Problem to work on -
In the data below, find the line that contains "Task: Click the arrow icon in bottom note" and the line that contains "Click the 29.5K". Copy both, plus every line between them, exactly.

= Beginning of Section =

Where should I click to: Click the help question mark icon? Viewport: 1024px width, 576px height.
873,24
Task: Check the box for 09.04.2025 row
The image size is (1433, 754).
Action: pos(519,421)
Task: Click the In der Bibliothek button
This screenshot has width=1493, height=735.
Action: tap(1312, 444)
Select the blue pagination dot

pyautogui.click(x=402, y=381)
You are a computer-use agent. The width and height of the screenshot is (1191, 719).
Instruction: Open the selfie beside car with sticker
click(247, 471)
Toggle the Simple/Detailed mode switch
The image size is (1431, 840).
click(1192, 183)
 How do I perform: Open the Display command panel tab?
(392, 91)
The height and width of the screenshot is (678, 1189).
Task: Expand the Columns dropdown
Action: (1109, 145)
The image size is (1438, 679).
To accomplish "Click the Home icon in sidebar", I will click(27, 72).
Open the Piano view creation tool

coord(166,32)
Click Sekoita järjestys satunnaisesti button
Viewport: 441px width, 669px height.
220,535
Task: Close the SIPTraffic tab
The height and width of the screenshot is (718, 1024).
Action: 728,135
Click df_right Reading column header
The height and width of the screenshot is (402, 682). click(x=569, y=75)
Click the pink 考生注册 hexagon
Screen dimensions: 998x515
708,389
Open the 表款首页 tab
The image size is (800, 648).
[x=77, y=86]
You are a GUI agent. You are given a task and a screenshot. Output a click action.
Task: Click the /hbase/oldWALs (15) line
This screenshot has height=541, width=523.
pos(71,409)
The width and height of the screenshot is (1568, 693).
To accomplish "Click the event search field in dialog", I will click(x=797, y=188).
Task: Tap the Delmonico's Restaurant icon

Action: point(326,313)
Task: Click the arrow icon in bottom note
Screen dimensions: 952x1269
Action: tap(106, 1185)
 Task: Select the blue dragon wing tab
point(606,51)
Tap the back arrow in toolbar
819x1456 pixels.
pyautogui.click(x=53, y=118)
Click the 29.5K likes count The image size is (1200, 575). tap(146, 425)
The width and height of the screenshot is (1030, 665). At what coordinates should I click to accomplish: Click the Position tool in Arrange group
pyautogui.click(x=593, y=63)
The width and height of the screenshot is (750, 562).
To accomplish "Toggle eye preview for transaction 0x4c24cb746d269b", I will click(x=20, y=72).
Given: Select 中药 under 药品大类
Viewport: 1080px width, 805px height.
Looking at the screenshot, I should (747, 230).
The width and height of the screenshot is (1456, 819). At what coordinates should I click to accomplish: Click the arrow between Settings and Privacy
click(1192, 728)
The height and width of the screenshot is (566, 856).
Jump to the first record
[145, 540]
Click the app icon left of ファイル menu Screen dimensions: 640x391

= End of Section =

Problem solution -
Task: Click the arrow icon in bottom note
Screen dimensions: 952x1269
Action: tap(106, 1185)
 Task: Select the blue dragon wing tab
point(606,51)
Tap the back arrow in toolbar
819x1456 pixels.
pyautogui.click(x=53, y=118)
Click the 29.5K likes count The image size is (1200, 575). tap(146, 425)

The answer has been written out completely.